再会の時
アズールの家は、ペスカードの漁師街らしく石造りのしっかりした二階建てだった。一階の居間に通されたリーナは、素朴だが清潔感のある調度品に囲まれ、張り詰めていた心がほぐれるのを感じた。
「急に押しかけちゃって、ごめんなさい」
恐縮するリーナに、アズールは「何言ってるの?」と肩を軽く叩き、からりと笑いかける。その屈託のない笑顔に、リーナは道中のこわばりがほどけていくのを感じた。
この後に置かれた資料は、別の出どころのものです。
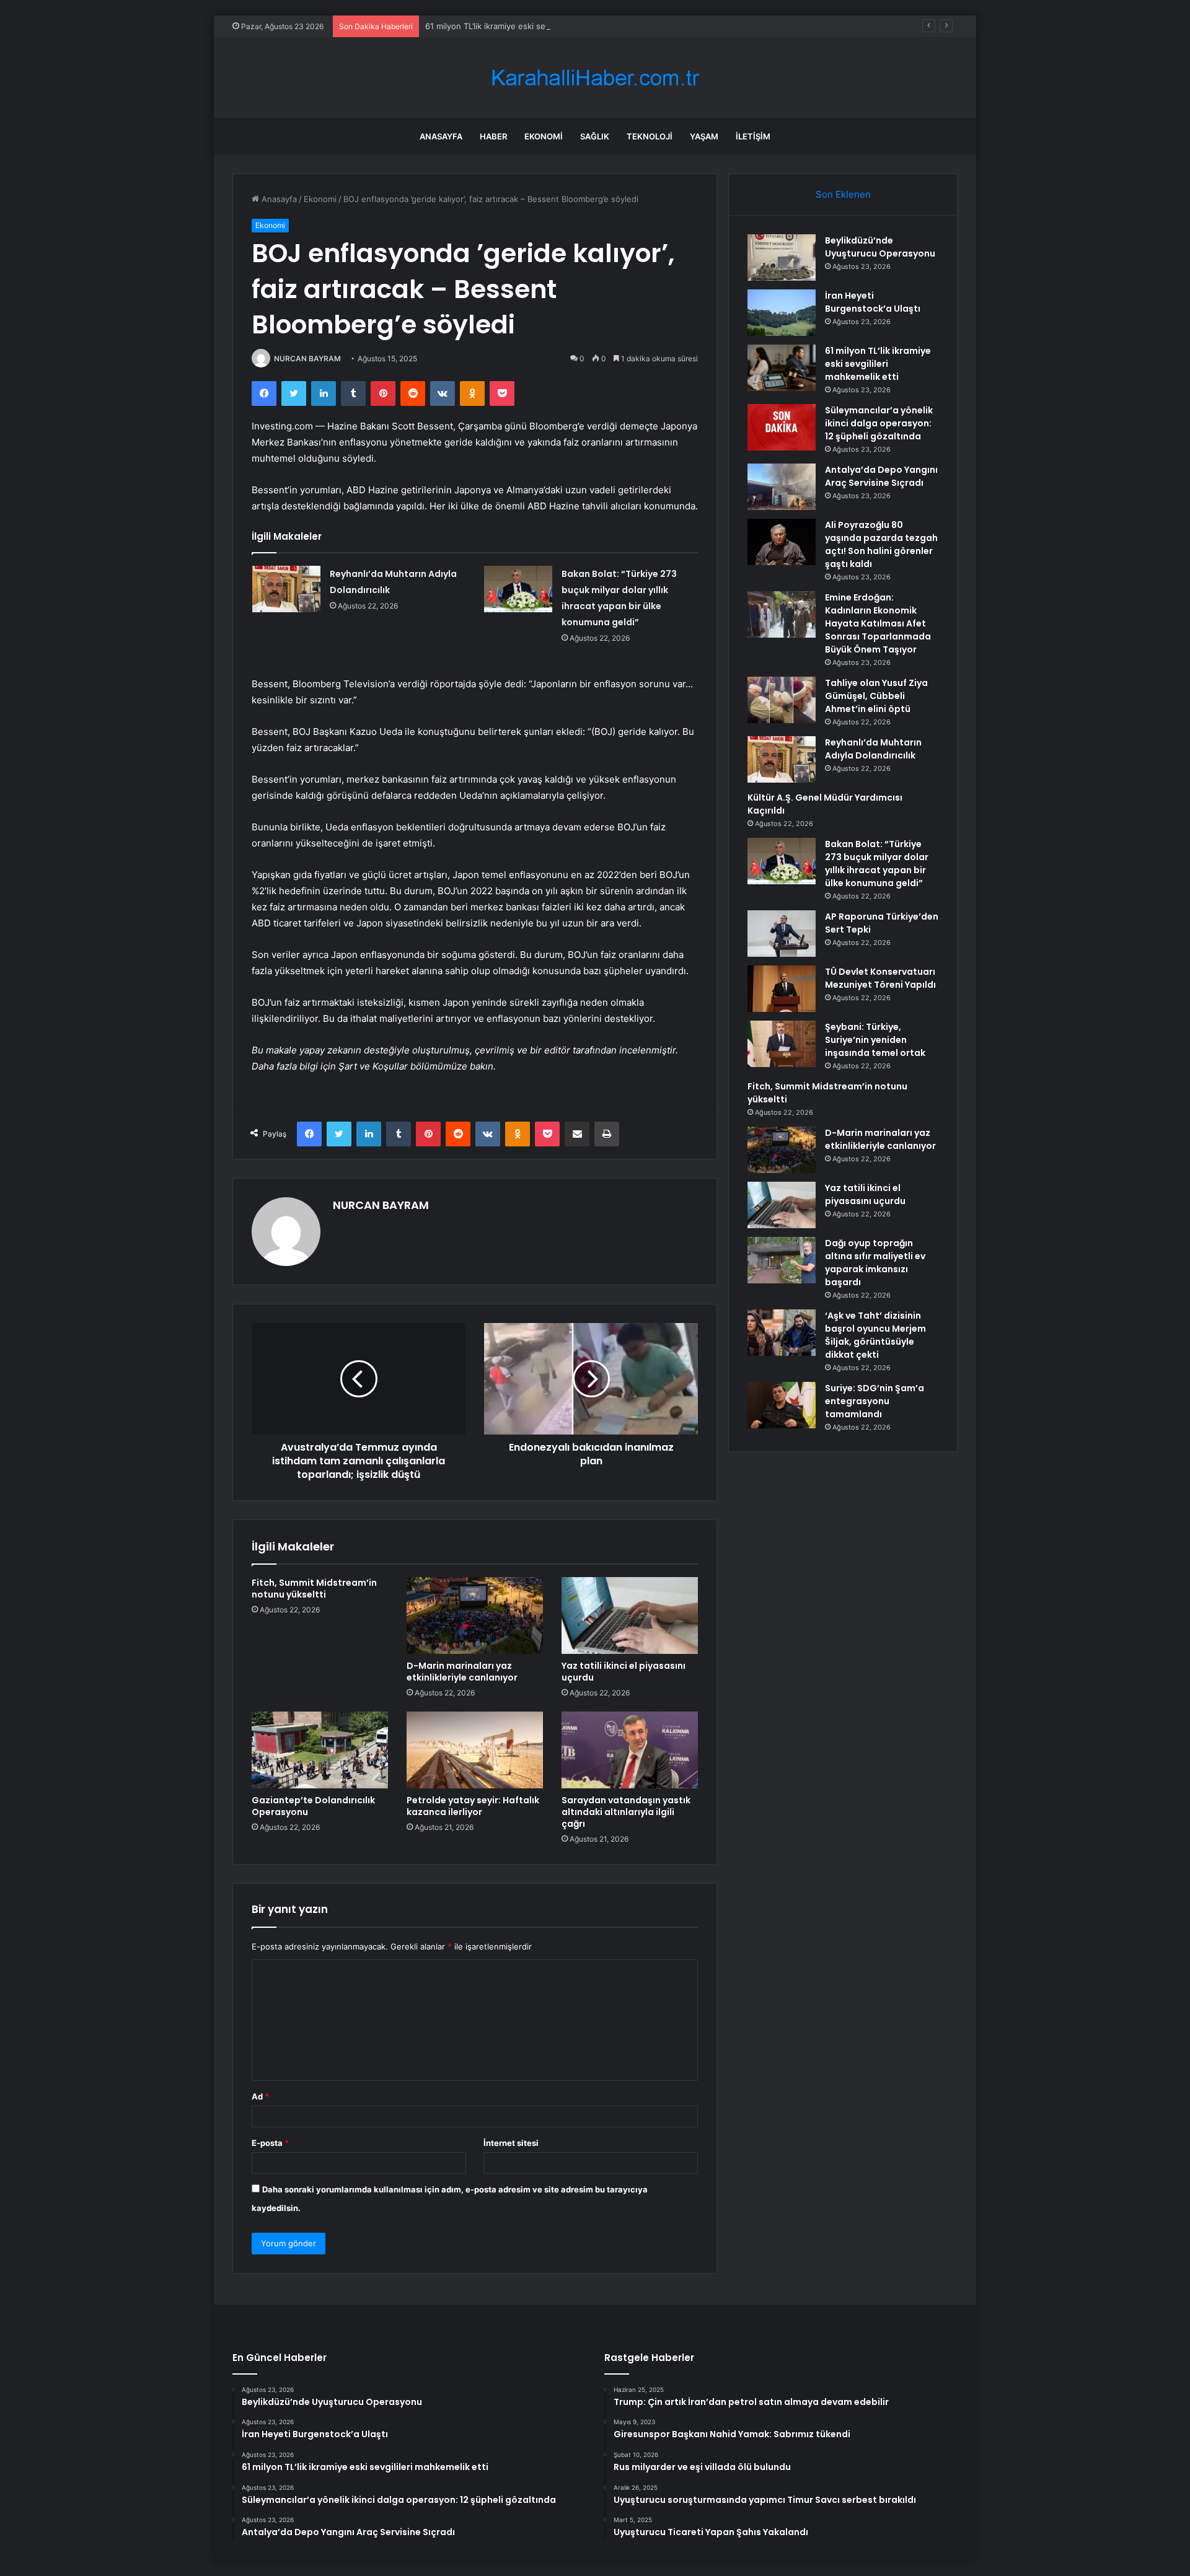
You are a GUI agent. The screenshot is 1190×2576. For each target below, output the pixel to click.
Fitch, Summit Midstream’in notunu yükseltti (314, 1588)
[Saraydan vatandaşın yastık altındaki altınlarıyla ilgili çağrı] (630, 1750)
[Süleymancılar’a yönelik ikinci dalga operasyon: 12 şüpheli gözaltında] (781, 427)
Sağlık (594, 136)
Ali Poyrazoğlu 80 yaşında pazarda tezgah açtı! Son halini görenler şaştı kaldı (881, 544)
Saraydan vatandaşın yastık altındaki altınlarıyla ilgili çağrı (626, 1812)
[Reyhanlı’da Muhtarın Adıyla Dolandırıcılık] (286, 589)
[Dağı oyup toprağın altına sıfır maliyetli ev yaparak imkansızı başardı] (781, 1260)
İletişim (753, 136)
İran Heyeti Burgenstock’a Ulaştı (872, 302)
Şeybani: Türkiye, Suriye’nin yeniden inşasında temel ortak (875, 1040)
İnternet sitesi (511, 2143)
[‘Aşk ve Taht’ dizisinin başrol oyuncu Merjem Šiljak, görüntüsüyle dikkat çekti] (781, 1332)
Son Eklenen (843, 194)
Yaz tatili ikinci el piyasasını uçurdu (623, 1671)
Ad (260, 2096)
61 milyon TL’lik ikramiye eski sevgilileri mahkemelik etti (530, 26)
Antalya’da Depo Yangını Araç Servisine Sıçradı (881, 476)
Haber (493, 136)
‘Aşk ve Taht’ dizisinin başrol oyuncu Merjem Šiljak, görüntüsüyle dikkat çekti (875, 1335)
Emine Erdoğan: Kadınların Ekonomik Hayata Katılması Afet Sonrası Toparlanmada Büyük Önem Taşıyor (878, 623)
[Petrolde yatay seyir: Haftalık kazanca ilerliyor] (475, 1750)
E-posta (270, 2143)
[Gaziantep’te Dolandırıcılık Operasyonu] (320, 1750)
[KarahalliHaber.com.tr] (595, 78)
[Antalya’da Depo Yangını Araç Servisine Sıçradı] (781, 487)
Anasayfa (441, 136)
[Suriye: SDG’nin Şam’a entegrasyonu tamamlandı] (781, 1405)
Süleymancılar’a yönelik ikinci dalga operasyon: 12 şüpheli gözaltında (879, 423)
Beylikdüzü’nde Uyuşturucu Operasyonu (880, 247)
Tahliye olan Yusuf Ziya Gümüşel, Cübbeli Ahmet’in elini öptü (876, 696)
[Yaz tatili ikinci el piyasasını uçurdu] (630, 1615)
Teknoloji (649, 136)
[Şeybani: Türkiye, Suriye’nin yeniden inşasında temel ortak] (781, 1044)
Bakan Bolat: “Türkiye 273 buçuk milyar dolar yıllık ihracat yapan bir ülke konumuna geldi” (876, 863)
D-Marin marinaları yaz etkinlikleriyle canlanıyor (462, 1671)
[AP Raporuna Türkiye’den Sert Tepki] (781, 933)
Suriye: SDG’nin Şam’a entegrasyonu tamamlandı (874, 1401)
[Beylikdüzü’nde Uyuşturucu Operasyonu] (781, 257)
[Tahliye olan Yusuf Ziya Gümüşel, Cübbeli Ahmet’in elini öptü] (781, 700)
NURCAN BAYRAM (307, 358)
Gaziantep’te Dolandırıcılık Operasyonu (313, 1806)
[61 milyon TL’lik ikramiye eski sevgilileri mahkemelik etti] (781, 368)
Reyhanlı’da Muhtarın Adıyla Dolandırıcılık (873, 749)
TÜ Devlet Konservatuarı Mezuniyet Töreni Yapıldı (880, 978)
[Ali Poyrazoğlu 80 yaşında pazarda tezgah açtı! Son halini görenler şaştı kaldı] (781, 542)
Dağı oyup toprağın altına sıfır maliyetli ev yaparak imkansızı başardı (875, 1262)
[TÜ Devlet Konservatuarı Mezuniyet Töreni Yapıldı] (781, 988)
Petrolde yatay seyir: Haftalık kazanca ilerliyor (473, 1806)
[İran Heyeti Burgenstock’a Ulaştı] (781, 312)
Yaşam (704, 136)
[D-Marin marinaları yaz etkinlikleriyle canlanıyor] (475, 1615)
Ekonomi (543, 136)
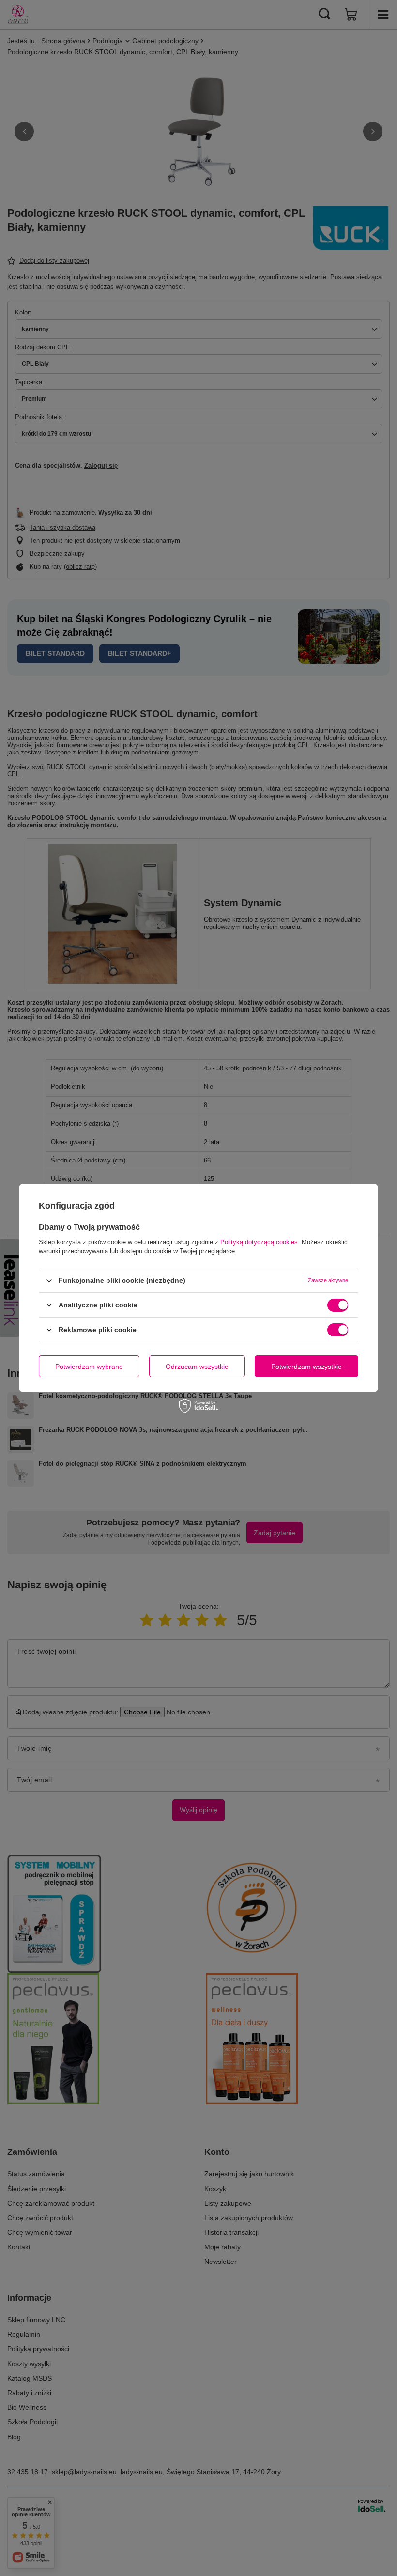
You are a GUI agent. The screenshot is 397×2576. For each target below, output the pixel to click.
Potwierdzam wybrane (89, 1366)
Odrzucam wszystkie (197, 1366)
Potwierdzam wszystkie (306, 1366)
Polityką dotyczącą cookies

「全然いいって! いっつもリーナの話してるんだから。今日だって朝市行く時、『リーナちゃん元気にしてるかな?』って義母さんと話してたくらいだよ」
予想外の歓迎の言葉に、嬉しさが込み上げてくる。
「お二人ともお元気そうで、本当に良かったです」
「うん、まあね!」
アズールは明るく笑い、赤毛の一房を耳に払ってから息をひとつ整えた。
「シモンは今、友達のやってる『潮風庵』って小さな宿屋兼食堂で働いてるの。私が漁に出られない時は、シモンの稼ぎが家計の柱だからさ。ほんと助かってるよ」
少し言葉を切り、アズールは窓の外の青空に視線を向ける。
「本当は私も陸で働いた方がいいんだろうけどさ。やっぱり海に出ないと落ち着かなくてね。漁師の血ってやつ? けど、子ども置いては出られないし」
アズールはそう言って視線を落とし、口元だけをかすかに歪めた。
「結局、義父さんと義母さんに甘えてばかりだよ」
その横顔には、母として、漁師としての葛藤が見てとれる。膝の上で握りしめられた拳が白くきしむのを見て、リーナはその拳に自分の手をそっと重ねた。指先のこわばりをほぐすように、ゆっくりと。
「……きっとマルクさんとアンナさんなら、お孫さんたちのお世話を心から楽しんでいらっしゃると思います」
「もう、めちゃくちゃ可愛がってるよ!」
アズールはそれまでの影が嘘のようにぱっと顔を上げ、声の調子が一気に高くなった。
「義母さんなんて、コスタが生まれた時から『私の天使』って呼んでるんだ。デルマーが生まれたら『天使が二人!』だってさ。市場を歩くたび知り合い捕まえて『うちの天使たち』って自慢してるよ」
リーナはその様子を想像して、思わず笑みがこぼれた。アンナの優しい笑顔と、子どもを慈しむように抱きしめる姿が目に浮かぶようだった。
「もうすぐお昼だし、そろそろ義父さんたちも戻ってくる頃かな。今日は朝市に野菜見に行くって言ってたし」
アズールがそう言い終わらないうちに、玄関の方から賑やかな声が聞こえてきた。
「ただいま、アズール!」
「ママ、ただいまー!」
マルクの力強い声に続いて、子どもたちの弾むような声が響く。
「あら、お客さんがいるの?」
アンナの柔らかな声が近づいてくる。アズールはぱっとリーナに顔を向け、悪戯っぽく声を潜めた。
「よし、びっくりさせちゃおう!」
リーナも笑いをこらえ、立ち上がった。居間の入り口に、マルクとアンナの姿が現れる。アンナは買い物籠を下げ、マルクは小さなデルマーを抱き上げている。三歳のコスタが、二人の後ろからそっと顔を覗かせていた。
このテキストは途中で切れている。